- Born: 1936 (age 89–90)
- Occupation: Historian of science
- Title: Rev. John J. Cavanaugh Professor Emeritus
- Awards: LeRoy E. Doggett Prize (2010)

Academic background
- Alma mater: University of Notre Dame (BA, BS) University of Wisconsin (PhD)
- Thesis: The History of the Idea of a Vectorial System to 1910 (1965)

Academic work
- Discipline: History of science
- Sub-discipline: History of physics, astronomy
- Institutions: University of Notre Dame
- Notable works: A History of Vector Analysis (1967)

= Michael J. Crowe =

Professor and author (born 1936)

Michael J. Crowe (born 1936) is Rev. John J. Cavanaugh Professor Emeritus in the Program of Liberal Studies and
Graduate Program in History and Philosophy of Science at the University of Notre Dame.

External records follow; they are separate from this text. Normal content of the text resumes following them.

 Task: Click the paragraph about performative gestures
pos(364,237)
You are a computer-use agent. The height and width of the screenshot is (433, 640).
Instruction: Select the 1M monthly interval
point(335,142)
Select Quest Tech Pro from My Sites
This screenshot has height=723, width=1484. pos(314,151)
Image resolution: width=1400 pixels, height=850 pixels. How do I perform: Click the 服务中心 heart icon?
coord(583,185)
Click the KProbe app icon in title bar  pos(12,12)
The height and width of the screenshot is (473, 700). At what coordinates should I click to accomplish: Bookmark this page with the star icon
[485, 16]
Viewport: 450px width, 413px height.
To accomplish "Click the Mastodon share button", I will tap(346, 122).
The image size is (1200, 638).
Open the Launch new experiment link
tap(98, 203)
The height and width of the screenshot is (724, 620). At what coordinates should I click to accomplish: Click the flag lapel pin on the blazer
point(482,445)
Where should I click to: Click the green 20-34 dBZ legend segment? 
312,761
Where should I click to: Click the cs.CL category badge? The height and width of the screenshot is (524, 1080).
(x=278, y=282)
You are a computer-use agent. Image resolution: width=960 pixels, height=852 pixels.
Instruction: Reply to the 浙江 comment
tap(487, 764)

He is best known for writing the influential book A History of Vector Analysis. After the Great Vector Debate of the 1890s it was generally assumed that quaternions had been superseded by vector analysis. But in his book, published in 1967, Crowe showed how, contrarily, vector analysis directly stemmed from the quaternions. In 1994 a new edition was published.

==Education and career==
Crowe earned a BA in the Program of Liberal Studies and a BS in Science from the University of Notre Dame in 1958. He earned a PhD in the
History of Science (with minors in Physics and Intellectual History) from the University of Wisconsin in 1965.
His doctoral dissertation was The History of the Idea of a Vectorial System to 1910, which was published as the book A History of Vector Analysis two years later.

Thereafter Crowe wrote on various topics, from the history of physics and astronomy, to the Gestalt shifts in the Sherlock Holmes stories by Sir Arthur Conan Doyle. Crowe's book about the history of the extraterrestrial life debate was highly praised, and was followed by a companion source book in 2008.

==Honors==
In 2010 Crowe was awarded the LeRoy E. Doggett Prize for Historical Astronomy by the American Astronomical Society.

==Bibliography==
- 1994 A History of Vector Analysis : The Evolution of the Idea of a Vectorial System by Michael J. Crowe, Dover Publications, Inc. New York. 1st ed. 1967, Univ. of Notre Dame Press, Notre Dame.
- 1994 Modern theories of the universe: from Herschel to Hubble by Michael J. Crowe, New York: Dover Publications.
- 1999 The Extraterrestrial Life Debate, 1750-1900 by Michael J. Crowe, Dover Publications, 1st ed. 1986, Cambridge University Press.
- 2008 The Extraterrestrial Life Debate: Antiquity to 1915 by Michael J. Crowe, University of Notre Dame Press.
- 2018 The Gestalt Shift in Conan Doyle's Sherlock Holmes stories, by Michael J. Crowe, Cham, Palgrave MacMillan.